BEGIN DATA PROVIDED

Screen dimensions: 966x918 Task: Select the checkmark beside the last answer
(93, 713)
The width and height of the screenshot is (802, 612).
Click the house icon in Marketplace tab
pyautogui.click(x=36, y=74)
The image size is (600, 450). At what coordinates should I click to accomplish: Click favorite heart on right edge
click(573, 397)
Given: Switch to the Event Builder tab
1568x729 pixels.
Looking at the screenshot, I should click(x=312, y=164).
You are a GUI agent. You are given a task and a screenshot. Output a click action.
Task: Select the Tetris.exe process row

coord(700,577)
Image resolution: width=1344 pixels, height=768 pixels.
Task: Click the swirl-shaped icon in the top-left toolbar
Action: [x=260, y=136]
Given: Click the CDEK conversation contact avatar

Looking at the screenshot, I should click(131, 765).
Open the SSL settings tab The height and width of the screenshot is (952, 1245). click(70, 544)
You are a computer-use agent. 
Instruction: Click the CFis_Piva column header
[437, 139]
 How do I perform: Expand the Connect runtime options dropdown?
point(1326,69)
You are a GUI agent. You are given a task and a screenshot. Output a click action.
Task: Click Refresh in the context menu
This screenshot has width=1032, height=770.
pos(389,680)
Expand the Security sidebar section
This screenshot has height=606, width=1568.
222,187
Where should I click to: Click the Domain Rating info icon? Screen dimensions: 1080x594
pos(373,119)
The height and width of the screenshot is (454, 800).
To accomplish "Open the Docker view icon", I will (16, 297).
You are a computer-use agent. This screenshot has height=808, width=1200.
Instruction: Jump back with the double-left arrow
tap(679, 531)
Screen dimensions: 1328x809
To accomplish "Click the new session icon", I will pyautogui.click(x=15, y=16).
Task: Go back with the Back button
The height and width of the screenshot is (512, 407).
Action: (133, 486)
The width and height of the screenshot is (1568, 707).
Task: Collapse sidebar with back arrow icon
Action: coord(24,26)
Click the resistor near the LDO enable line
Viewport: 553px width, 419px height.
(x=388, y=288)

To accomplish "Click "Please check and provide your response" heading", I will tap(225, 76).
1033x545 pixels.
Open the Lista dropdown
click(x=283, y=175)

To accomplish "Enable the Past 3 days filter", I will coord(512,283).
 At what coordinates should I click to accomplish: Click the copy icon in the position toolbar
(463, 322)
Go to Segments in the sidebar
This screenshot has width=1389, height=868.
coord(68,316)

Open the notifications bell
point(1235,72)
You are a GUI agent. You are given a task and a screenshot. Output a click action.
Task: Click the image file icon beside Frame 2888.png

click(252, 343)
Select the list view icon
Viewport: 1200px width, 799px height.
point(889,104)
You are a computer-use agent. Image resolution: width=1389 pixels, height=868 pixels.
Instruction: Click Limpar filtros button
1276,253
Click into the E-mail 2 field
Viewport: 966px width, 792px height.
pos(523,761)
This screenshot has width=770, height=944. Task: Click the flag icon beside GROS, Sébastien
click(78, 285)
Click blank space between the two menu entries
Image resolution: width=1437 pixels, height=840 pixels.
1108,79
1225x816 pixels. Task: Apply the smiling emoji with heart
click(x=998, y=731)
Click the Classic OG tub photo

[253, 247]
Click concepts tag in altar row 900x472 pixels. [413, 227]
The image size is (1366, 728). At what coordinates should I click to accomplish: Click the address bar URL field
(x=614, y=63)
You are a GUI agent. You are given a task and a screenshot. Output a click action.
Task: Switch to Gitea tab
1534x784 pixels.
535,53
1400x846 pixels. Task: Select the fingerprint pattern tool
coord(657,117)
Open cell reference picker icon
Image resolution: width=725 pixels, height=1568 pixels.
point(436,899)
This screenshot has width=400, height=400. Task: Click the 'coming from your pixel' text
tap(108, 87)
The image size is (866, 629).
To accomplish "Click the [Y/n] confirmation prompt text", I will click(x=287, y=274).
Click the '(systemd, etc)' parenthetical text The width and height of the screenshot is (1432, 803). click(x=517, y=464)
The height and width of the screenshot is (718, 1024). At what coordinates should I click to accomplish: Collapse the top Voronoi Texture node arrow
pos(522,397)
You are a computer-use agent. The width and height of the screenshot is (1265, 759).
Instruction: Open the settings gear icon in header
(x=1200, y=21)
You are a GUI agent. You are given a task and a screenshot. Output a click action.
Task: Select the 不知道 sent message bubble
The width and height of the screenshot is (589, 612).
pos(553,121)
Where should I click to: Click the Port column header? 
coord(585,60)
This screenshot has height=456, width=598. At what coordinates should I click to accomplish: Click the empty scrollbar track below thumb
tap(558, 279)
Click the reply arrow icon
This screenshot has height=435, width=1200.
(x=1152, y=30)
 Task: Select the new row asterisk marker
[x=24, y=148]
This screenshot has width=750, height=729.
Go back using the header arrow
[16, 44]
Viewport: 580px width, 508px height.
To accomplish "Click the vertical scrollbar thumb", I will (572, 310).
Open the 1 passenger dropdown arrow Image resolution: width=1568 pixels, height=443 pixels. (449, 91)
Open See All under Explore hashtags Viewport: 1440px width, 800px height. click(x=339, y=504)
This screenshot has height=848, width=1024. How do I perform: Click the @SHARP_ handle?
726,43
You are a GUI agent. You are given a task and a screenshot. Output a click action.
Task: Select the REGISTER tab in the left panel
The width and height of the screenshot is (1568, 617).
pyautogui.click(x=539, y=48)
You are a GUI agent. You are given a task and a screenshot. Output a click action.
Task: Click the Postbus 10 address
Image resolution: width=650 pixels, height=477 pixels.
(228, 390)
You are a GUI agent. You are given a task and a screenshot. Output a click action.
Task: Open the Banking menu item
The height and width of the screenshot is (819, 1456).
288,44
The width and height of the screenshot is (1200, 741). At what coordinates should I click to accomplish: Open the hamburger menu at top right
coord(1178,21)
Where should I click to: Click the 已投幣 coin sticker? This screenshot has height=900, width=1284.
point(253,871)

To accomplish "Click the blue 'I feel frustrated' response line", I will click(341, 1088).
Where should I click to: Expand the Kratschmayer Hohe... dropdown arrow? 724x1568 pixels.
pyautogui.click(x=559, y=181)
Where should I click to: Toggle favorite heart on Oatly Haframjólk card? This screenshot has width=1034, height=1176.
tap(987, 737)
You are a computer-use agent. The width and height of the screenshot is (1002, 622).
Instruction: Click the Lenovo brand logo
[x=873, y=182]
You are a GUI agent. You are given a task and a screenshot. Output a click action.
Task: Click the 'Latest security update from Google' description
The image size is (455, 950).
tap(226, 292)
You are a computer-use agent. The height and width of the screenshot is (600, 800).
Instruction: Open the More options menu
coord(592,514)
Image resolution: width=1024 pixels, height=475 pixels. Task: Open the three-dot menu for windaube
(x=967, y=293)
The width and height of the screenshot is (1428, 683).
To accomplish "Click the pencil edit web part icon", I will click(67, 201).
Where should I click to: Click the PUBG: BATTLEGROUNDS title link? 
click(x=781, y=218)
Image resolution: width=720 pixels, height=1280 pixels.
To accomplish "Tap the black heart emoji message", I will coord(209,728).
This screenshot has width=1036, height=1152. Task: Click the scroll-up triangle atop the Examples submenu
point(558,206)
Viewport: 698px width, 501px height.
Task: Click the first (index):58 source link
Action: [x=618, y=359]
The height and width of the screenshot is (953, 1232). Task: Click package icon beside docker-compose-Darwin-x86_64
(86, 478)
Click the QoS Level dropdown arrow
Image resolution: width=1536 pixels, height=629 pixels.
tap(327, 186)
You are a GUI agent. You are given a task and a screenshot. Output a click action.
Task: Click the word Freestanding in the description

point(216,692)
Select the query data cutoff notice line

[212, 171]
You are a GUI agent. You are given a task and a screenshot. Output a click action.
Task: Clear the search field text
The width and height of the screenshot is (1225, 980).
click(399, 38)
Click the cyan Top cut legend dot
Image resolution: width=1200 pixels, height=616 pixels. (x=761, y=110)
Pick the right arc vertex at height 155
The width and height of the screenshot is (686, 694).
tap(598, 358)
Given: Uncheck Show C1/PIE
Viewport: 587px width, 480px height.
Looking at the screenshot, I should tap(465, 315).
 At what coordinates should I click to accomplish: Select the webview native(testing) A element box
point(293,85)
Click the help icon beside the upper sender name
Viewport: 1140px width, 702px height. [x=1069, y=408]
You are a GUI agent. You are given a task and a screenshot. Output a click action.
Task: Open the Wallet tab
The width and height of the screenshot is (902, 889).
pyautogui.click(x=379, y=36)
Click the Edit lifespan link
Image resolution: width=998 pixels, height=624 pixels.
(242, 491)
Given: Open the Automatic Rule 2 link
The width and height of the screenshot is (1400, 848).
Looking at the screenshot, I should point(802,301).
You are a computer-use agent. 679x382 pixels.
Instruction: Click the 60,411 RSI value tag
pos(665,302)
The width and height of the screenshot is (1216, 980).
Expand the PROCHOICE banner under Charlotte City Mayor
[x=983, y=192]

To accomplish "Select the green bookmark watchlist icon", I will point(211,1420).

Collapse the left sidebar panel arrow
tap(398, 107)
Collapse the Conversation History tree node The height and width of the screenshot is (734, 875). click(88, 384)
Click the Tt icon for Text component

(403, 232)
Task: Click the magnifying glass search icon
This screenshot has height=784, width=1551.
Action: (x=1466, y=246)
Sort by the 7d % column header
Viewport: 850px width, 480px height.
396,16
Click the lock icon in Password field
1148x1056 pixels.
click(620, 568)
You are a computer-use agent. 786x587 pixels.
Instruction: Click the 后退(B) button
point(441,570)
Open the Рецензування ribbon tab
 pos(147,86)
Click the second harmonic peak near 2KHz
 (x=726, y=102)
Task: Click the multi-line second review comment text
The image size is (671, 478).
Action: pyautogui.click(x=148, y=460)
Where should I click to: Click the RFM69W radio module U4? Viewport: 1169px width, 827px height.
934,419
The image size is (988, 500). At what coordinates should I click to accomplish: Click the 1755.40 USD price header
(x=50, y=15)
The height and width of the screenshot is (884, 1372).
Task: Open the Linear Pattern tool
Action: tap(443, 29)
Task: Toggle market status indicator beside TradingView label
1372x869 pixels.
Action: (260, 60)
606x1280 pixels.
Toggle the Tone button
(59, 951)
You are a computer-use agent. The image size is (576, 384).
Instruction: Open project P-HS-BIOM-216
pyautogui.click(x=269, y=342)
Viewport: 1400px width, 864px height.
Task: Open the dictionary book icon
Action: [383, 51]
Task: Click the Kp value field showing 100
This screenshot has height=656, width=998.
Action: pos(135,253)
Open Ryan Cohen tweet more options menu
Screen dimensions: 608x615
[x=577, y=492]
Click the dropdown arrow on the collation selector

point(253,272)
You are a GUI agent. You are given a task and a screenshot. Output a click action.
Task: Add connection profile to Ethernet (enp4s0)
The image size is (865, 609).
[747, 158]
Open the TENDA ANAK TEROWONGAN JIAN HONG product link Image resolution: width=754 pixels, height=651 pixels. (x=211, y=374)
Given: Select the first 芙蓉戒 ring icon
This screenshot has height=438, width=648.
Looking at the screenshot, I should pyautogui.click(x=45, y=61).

END DATA PROVIDED

__PROMPT__
Extract every line containing the string "Switch" from the data above.

__REPLY__
Given: Switch to the Event Builder tab
Task: Switch to Gitea tab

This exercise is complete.